***** TEXTE FOURNI

« Ils montèrent vers le sud, il vint jusqu’à ’Hévron… » (Bamidbar 13,22)
La Torah raconte la traversée de la Terre d’Israël par les explorateurs, mais quand elle évoque la ville de ’Hévron, elle emploie le singulier (« Il vint ») au lieu du pluriel, qui semblerait plus logique. La Guémara[1], rapportée par Rachi, affirme qu’en réalité, un seul explorateur se rendit à ’Hévron, pour une raison bien particulière. Calev y alla seul pour prier sur les tombeaux des Patriarches, afin de ne pas être influencé par le projet des dix autres explorateurs (consistant à calomnier la Terre d’Israël). En récompense, Calev parvint effectivement à surmonter cette épreuve et reçut la ville de ’Hévron en héritage ; l’endroit même où il avait prié.
Plusieurs questions peuvent être soulevées. Tout d’abord, au début de la Paracha, Rachi[2] (sur la base de la même Guémara) écrit que Moché Rabbénou a prié pour que son élève Yéhochoua soit épargné du complot des explorateurs, mais on ne voit pas qu’il pria aussi pour Calev. Certes, cela explique pourquoi Yéhochoua n’eut pas besoin d’aller à ’Hévron pour prier, mais pourquoi Moché n’a-t-il pas également prié pour Calev ?[3] On peut répondre à cette question de plusieurs façons. Tout d’abord, étant donné que Yéhochoua était le disciple de Moché, ce dernier était dans l’obligation de prier pour sa spiritualité. On peut également avancer que Yéhochoua étant particulièrement humble, Moché craignait que sa modestie l’empêche de tenir tête aux espions. Qui plus est, Yéhochoua était un descendant de Yossef qui avait dit du Lachon Hara' sur ses frères et Moché redoutait que ce défaut soit héréditairement présent chez Yéhochoua et qu’il soit plus enclin que Calev à médire sur la Terre. Quant à Calev, il était marié à la vertueuse prophétesse, Myriam ; or, nos Sages enseignent qu’un homme est très influencé par sa femme. Moché estimait que Calev ne risquait donc pas de se laisser influencer par les Méraglim.

**********

= CONSIGNES =
Rédigez la suite du commentaire sur Calev et les explorateurs, en reprenant juste après sa dernière phrase.

***** DONNÉES

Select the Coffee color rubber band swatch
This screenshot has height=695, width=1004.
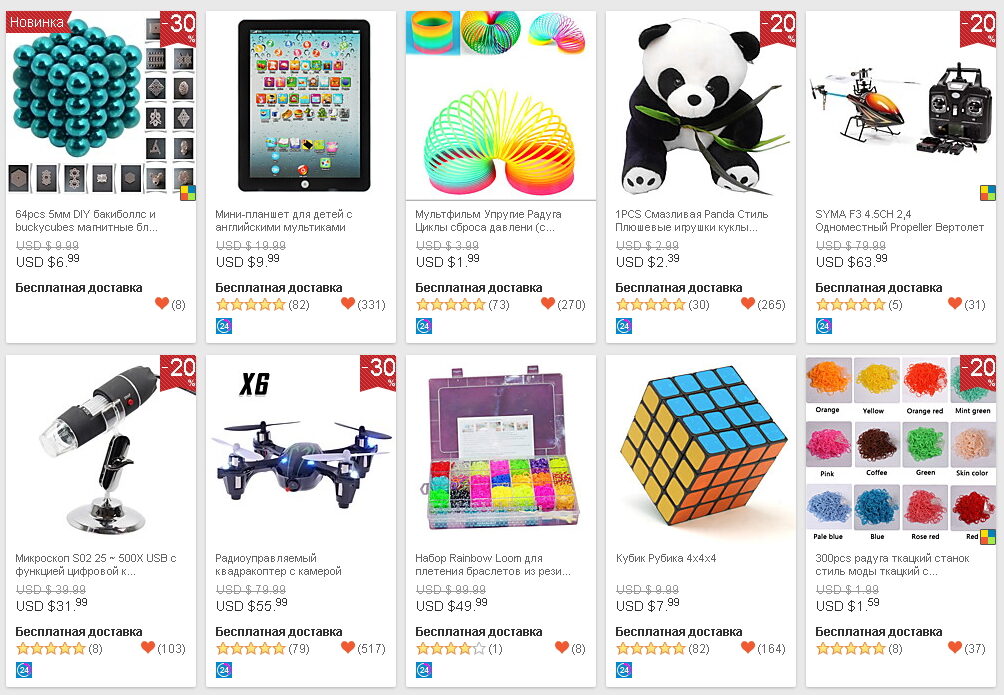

**********

= RÉSULTAT =
Une nouvelle question se pose à présent. Si Calev courait un risque moins grand que Yéhochoua concernant la faute des explorateurs, pourquoi a-t-il ressenti le besoin de faire ce voyage jusqu’à ’Hévron, tout seul, pour prier ? Rav Wolbe pose une autre question. Normalement, quand quelqu’un ne sait pas s’il doit (ou non) faire une certaine action, il demande l’aide céleste pour résoudre son dilemme. Il serait donc compréhensible d’aller jusqu’au tombeau des Patriarches pour implorer la Siyata Dichmaya. Mais là, Calev savait déjà quelle était la bonne décision à prendre. Il sentait le problème de la médisance sur Erets Israël pointer. Et il savait qu’il ne voulait pas se joindre à eux, il n’avait aucun dilemme. Quel était donc le but de son détour jusqu’à la Mé'arat Hamakhpéla ?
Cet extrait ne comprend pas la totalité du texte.